◆ Exercise data ◆
+===+

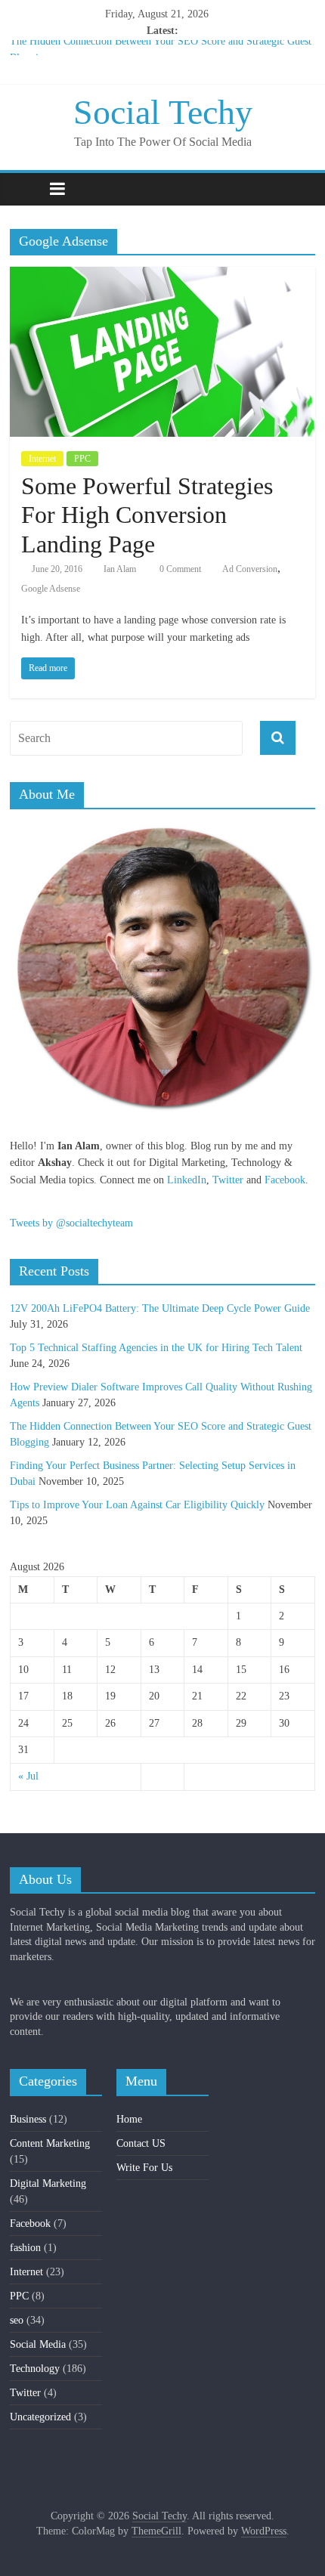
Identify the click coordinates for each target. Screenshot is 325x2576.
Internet (42, 458)
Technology (35, 2368)
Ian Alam (120, 569)
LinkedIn (186, 1180)
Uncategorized (40, 2417)
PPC (82, 458)
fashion (25, 2247)
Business (28, 2119)
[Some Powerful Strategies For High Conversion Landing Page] (162, 276)
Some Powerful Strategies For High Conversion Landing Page (147, 515)
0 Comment (179, 569)
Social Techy (162, 112)
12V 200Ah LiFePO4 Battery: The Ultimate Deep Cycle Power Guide (160, 1308)
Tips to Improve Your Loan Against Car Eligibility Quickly (137, 1505)
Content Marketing (50, 2143)
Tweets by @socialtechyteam (71, 1223)
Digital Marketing (48, 2183)
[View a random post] (300, 189)
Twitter (227, 1180)
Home (129, 2119)
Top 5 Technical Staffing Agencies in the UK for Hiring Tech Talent (156, 1347)
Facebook (285, 1180)
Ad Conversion (249, 569)
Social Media (38, 2344)
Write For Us (144, 2167)
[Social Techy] (25, 189)
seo (16, 2320)
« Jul (28, 1776)
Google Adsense (50, 588)
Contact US (141, 2143)
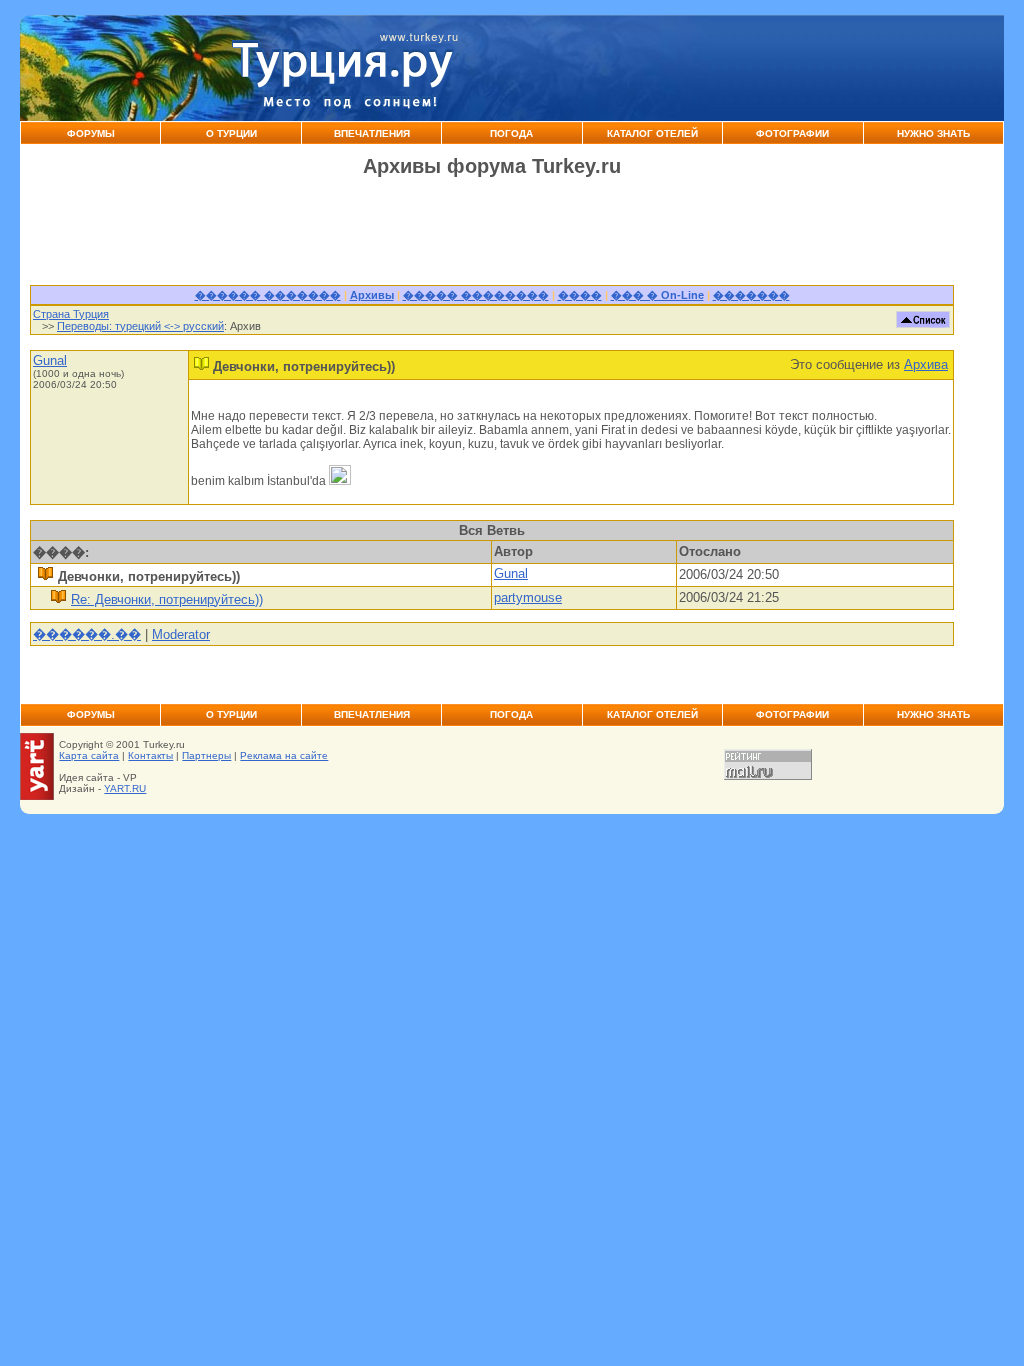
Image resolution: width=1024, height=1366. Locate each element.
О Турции (231, 133)
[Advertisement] (710, 68)
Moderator (181, 634)
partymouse (528, 597)
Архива (926, 364)
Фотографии (792, 133)
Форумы (91, 133)
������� (751, 295)
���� (580, 295)
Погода (511, 133)
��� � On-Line (657, 295)
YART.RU (125, 788)
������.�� (87, 634)
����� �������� (476, 295)
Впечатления (372, 133)
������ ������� (268, 295)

+===+

◆ What to do ◆
Nothing but a number is expected: how many lines in the listing above contain "Strategies"?

◆ Solution for this task ◆
2